** Dataset entries follows **
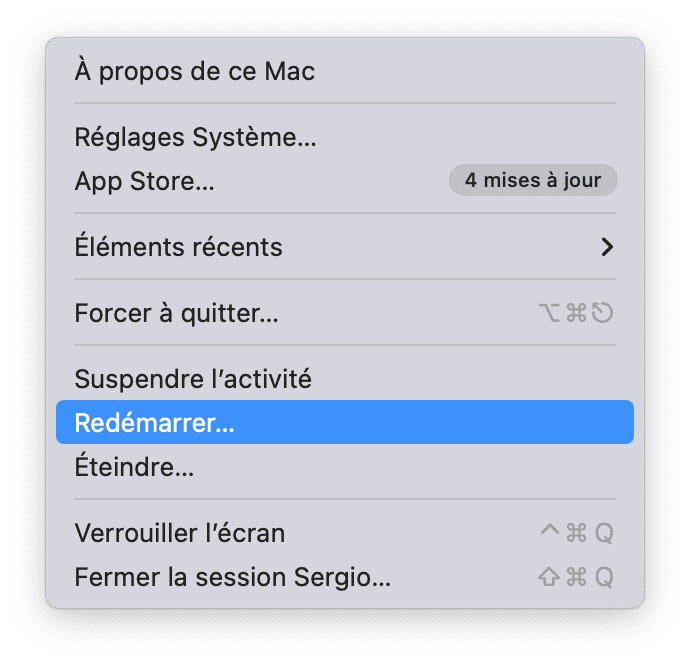
Task: Select Suspendre l'activité
Action: coord(193,379)
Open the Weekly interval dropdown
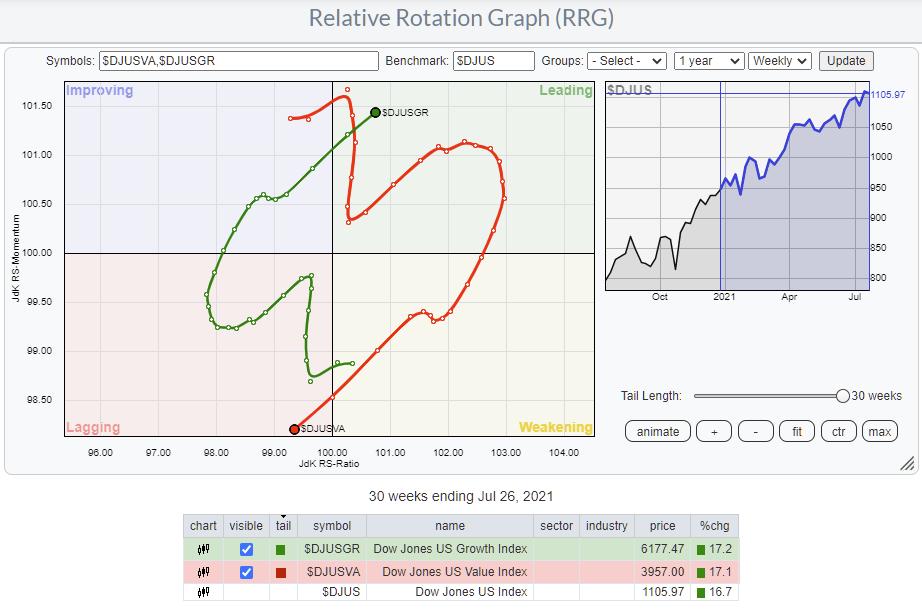Screen dimensions: 922x614 (780, 61)
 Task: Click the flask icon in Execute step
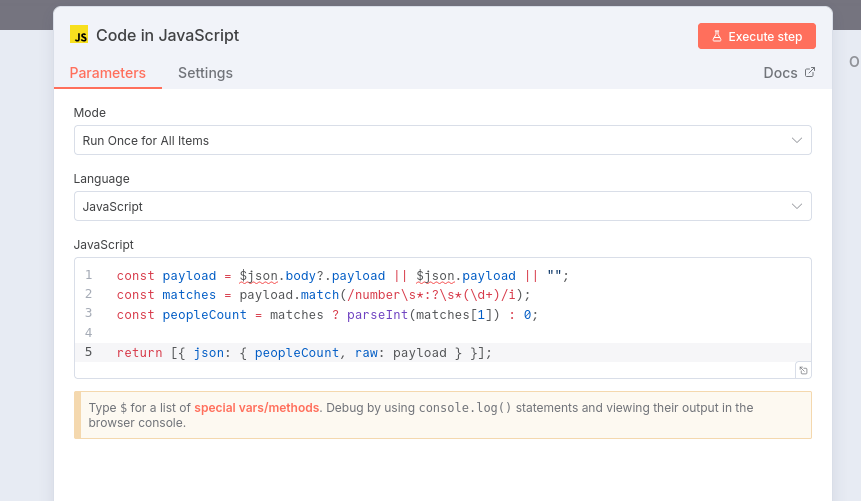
** End of Dataset entries **
Your answer must consist solely of the lines from the one containing "Open the Weekly interval dropdown" through the last line of the records above, copied exactly, with every picture left out.

Open the Weekly interval dropdown
Screen dimensions: 922x614 (780, 61)
 Task: Click the flask icon in Execute step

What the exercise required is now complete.